## Begin Available data
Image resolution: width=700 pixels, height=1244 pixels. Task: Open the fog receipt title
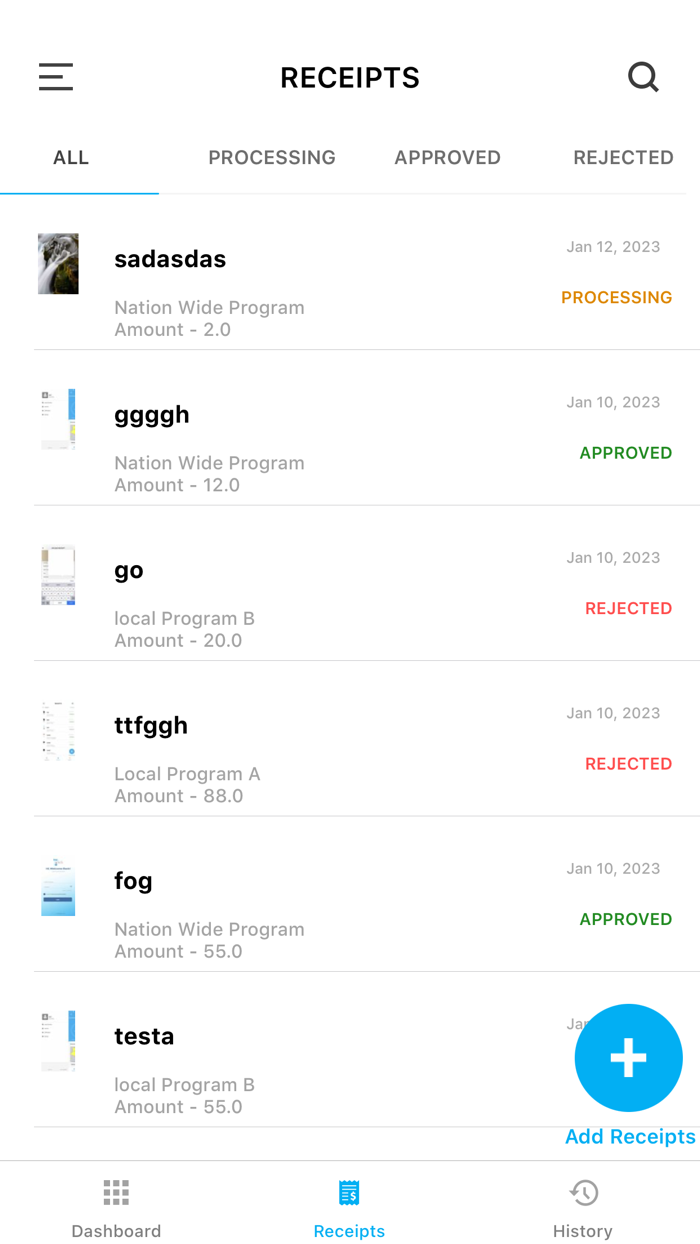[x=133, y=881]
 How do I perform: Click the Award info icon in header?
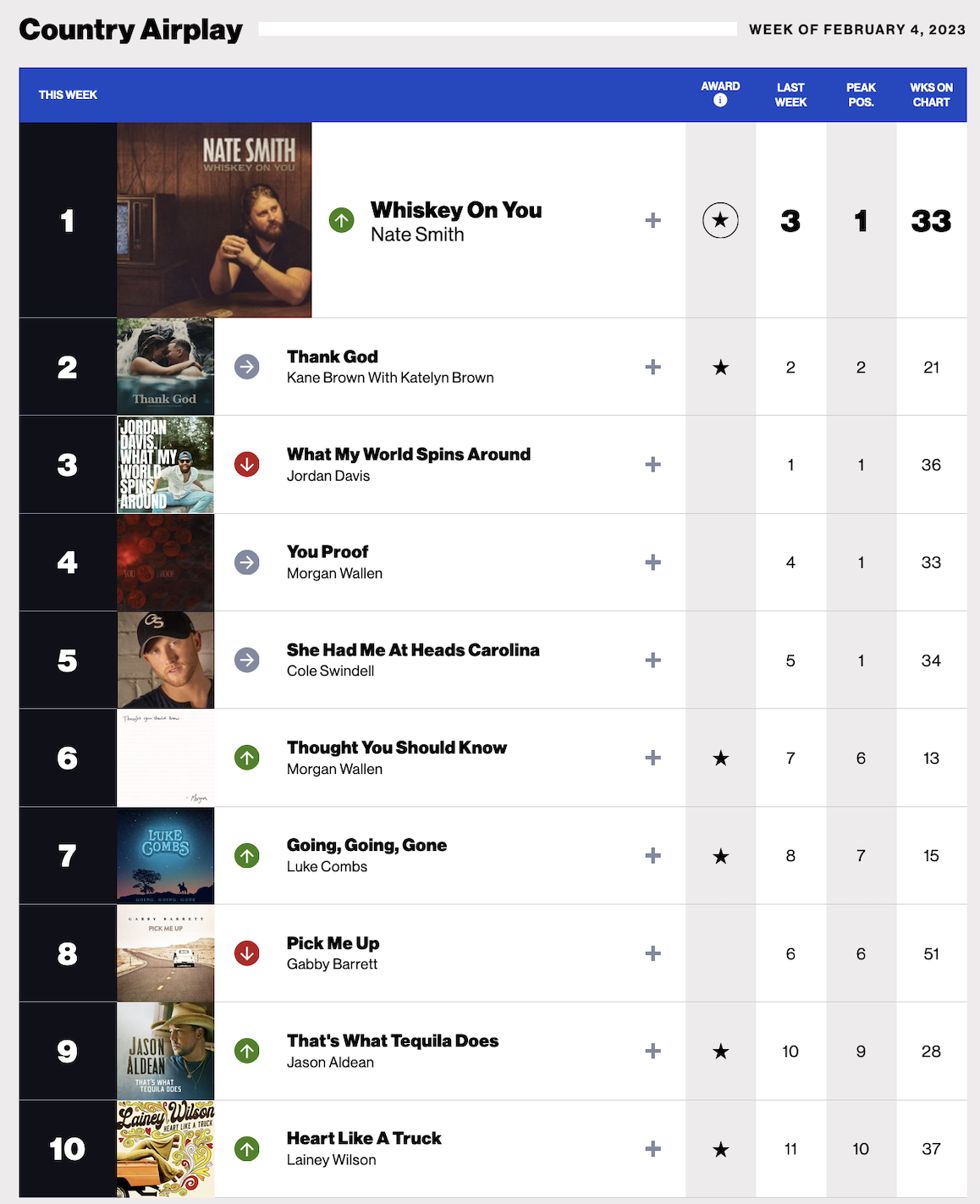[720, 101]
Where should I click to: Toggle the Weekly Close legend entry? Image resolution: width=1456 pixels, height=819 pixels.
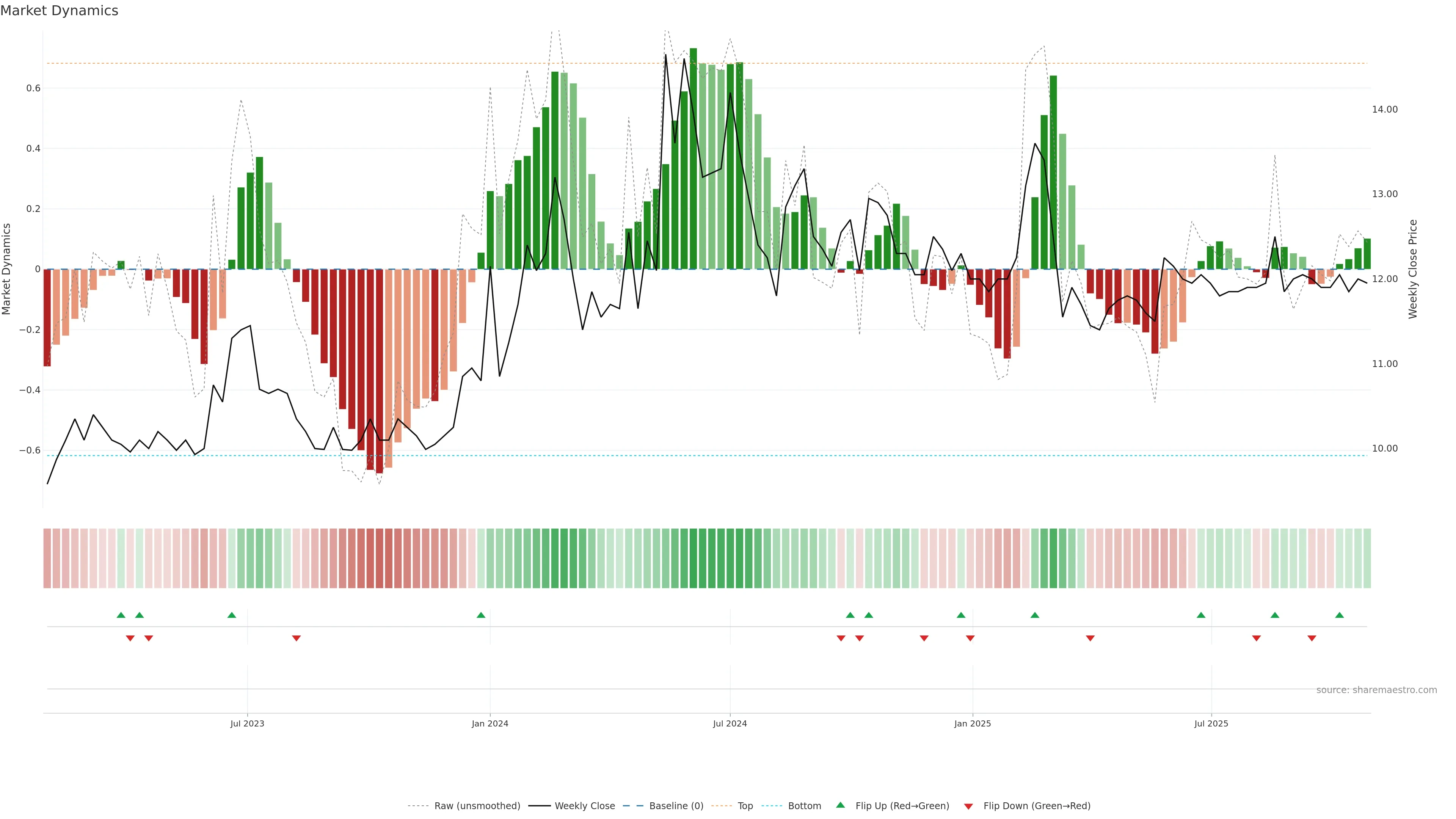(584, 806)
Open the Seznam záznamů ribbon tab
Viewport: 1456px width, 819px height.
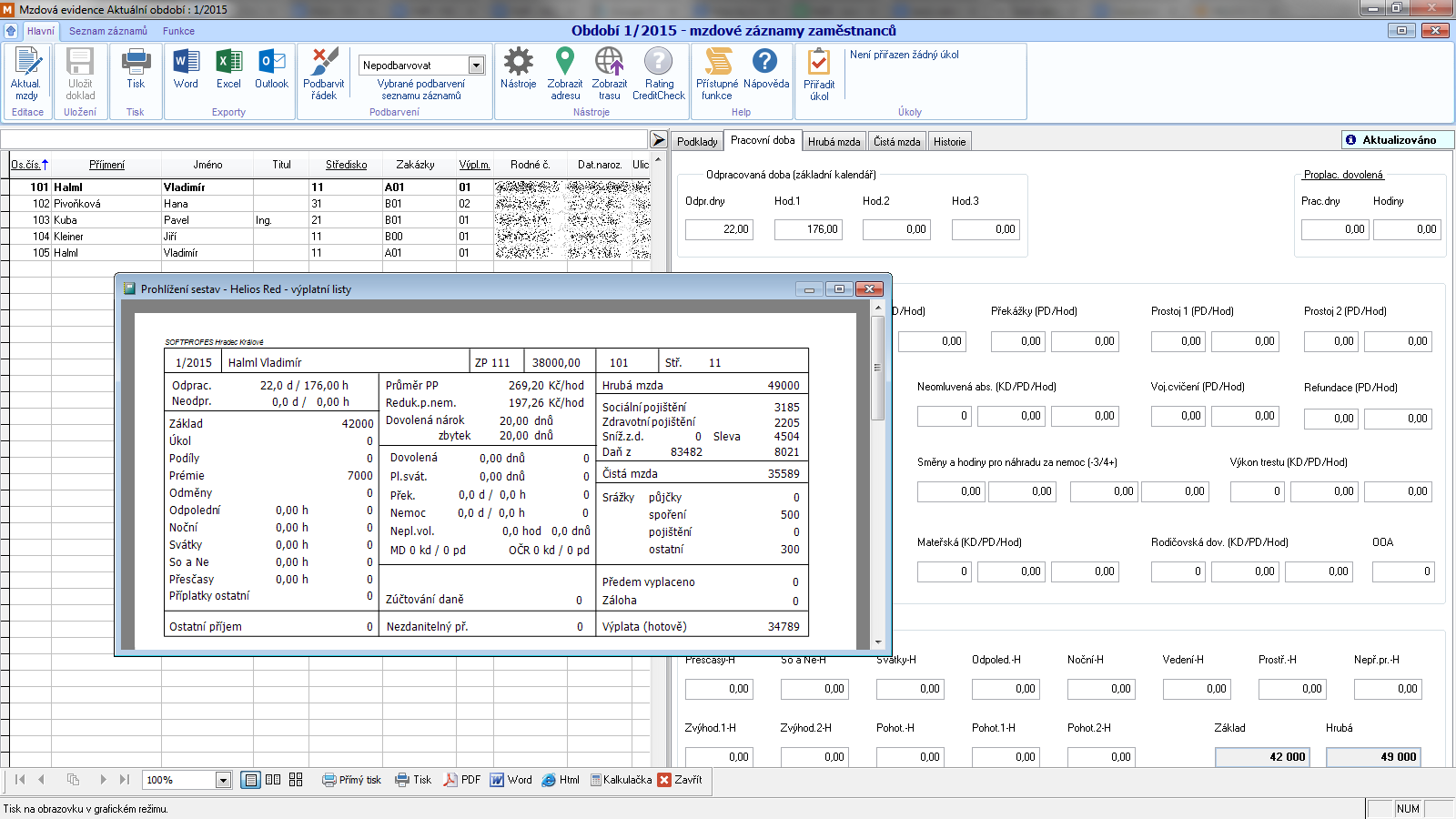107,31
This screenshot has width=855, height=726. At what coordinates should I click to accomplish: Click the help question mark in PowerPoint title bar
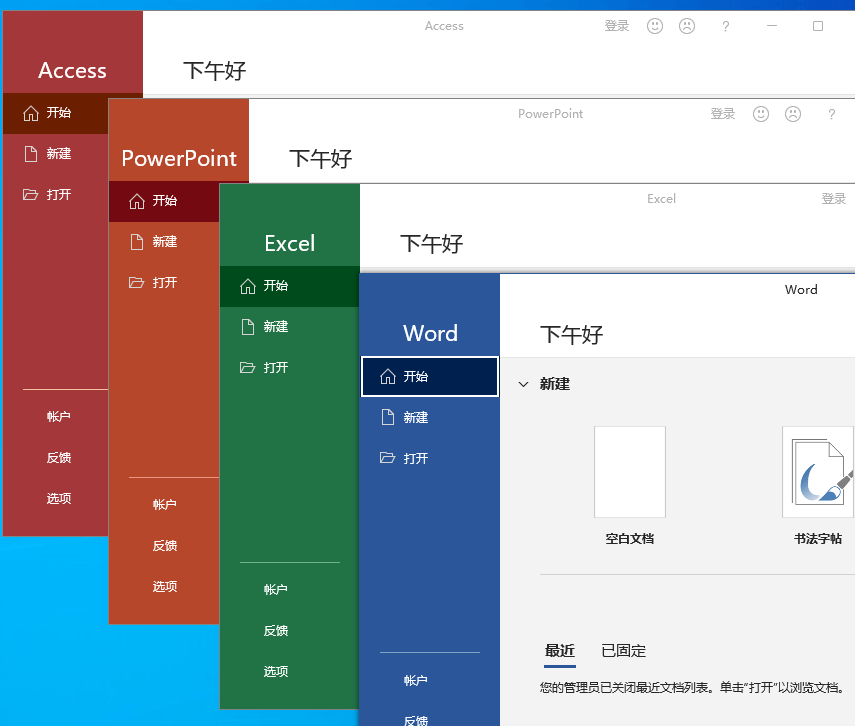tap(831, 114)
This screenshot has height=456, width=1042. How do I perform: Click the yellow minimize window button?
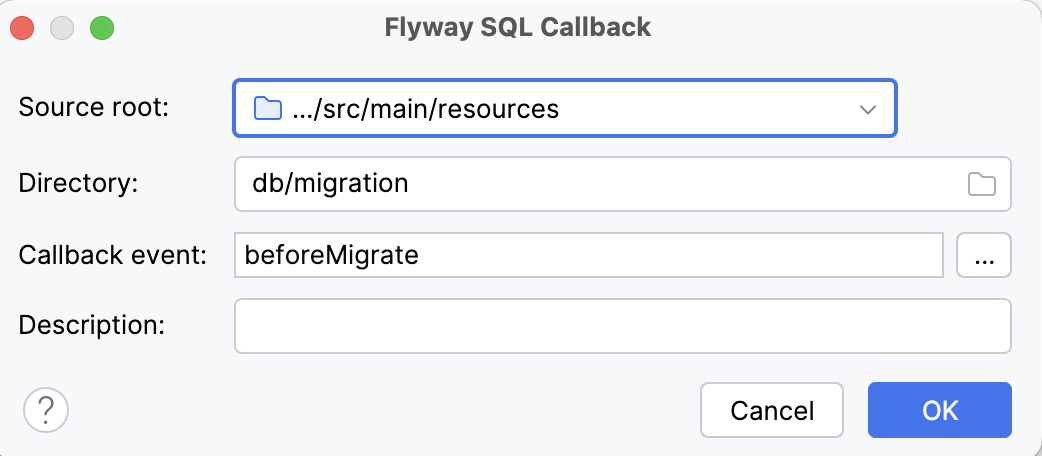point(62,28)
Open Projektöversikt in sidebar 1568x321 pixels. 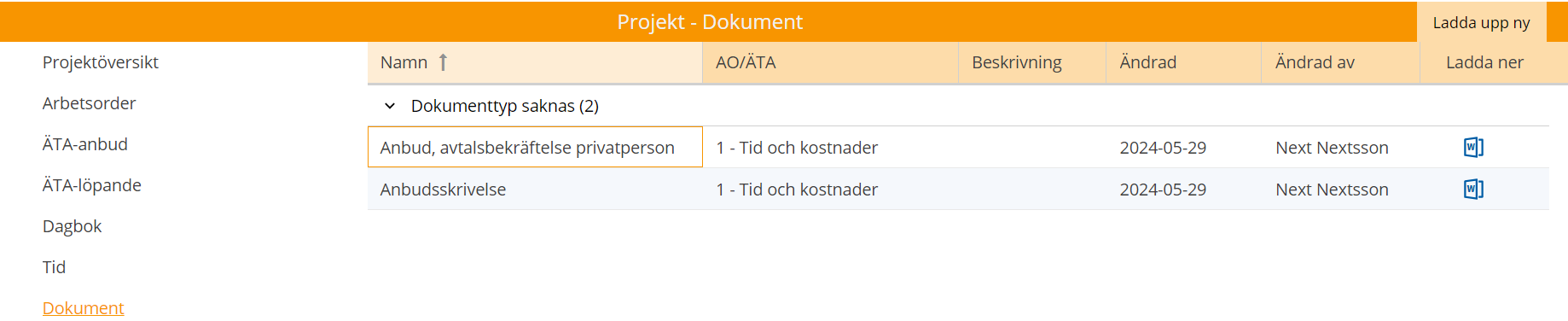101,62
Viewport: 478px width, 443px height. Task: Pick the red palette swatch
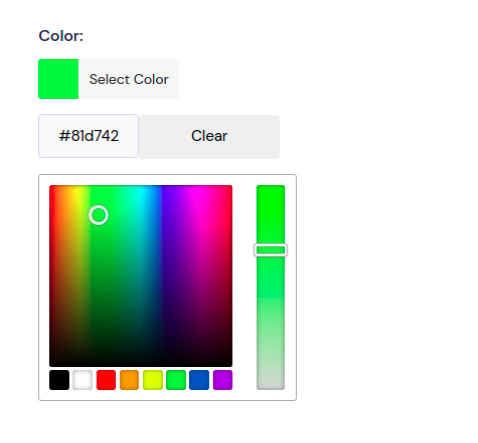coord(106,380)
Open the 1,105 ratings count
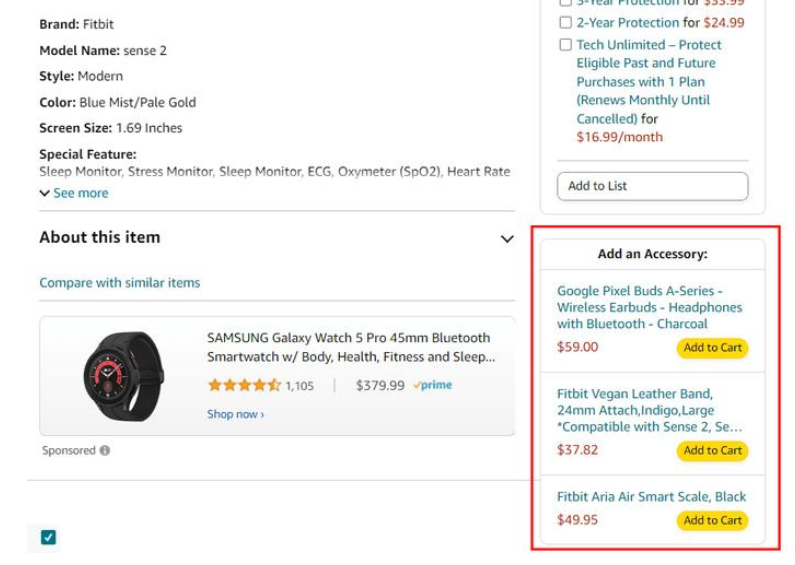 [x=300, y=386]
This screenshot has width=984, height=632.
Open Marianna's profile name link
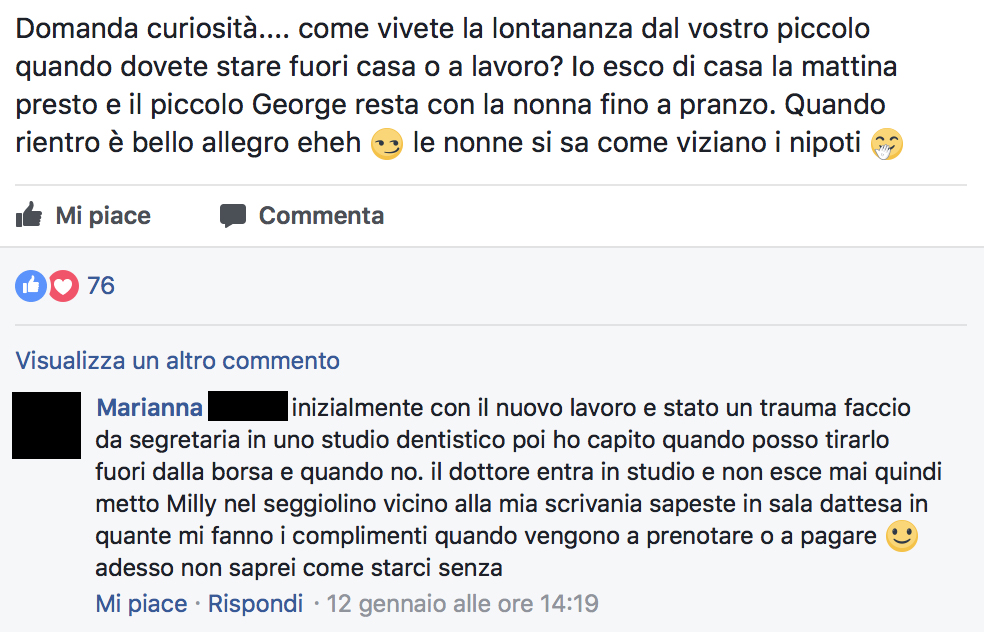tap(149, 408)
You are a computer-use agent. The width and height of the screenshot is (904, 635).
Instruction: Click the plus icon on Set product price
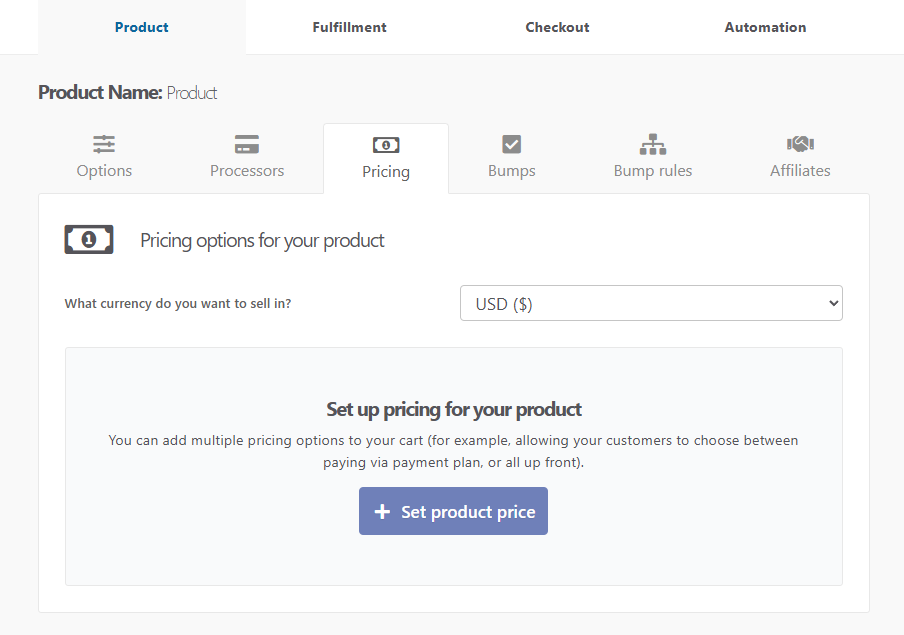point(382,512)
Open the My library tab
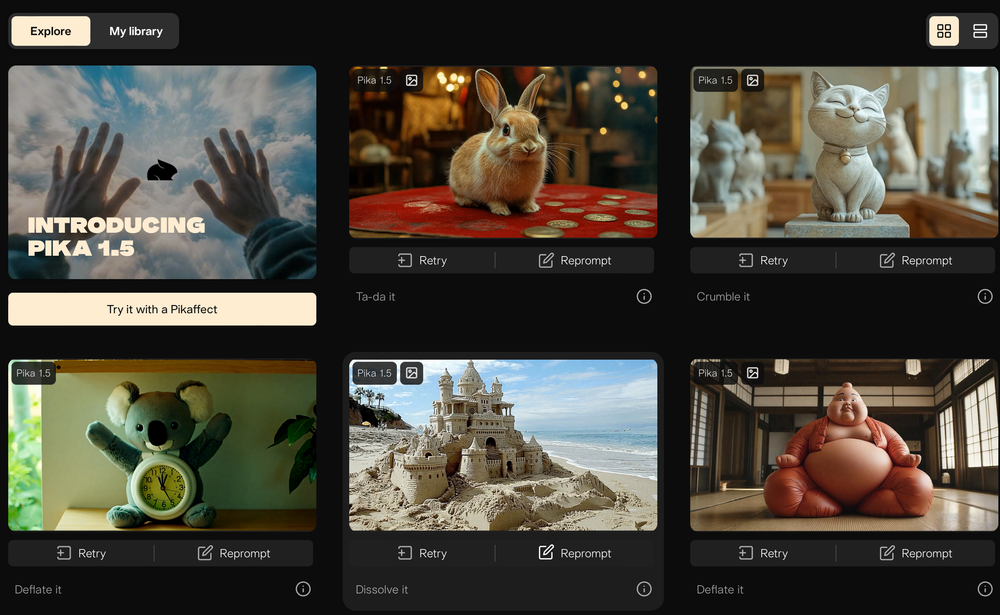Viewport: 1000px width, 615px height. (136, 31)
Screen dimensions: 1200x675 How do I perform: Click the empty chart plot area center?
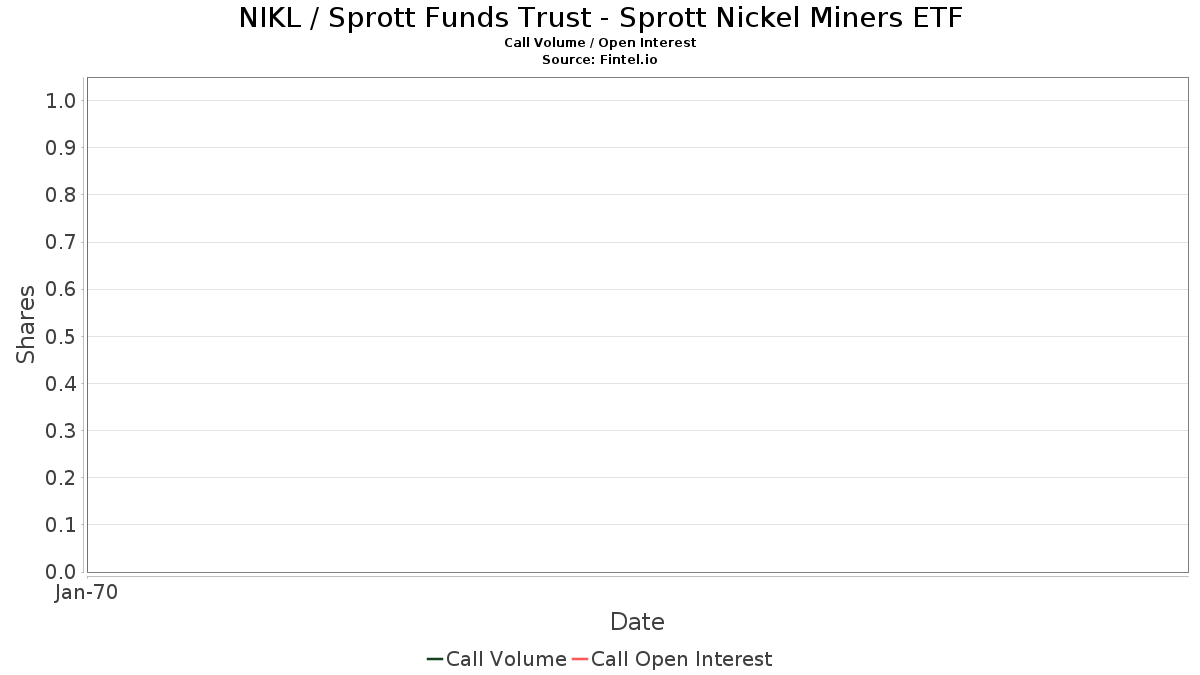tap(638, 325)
## End Available data
> _Problem to work on_
Format the lines starting at the one containing "Open the My library tab" and ending at the last line above as a Markdown table with the columns No. and Line, numbering each row and omitting blank lines. Leave the pictures out of your answer.

> _Worked solution_
| No. | Line |
|---|---|
| 1 | Open the My library tab |
| 2 | Viewport: 1000px width, 615px height. (136, 31) |
| 3 | Screen dimensions: 1200x675 How do I perform: Click the empty chart plot area center? |
| 4 | tap(638, 325) |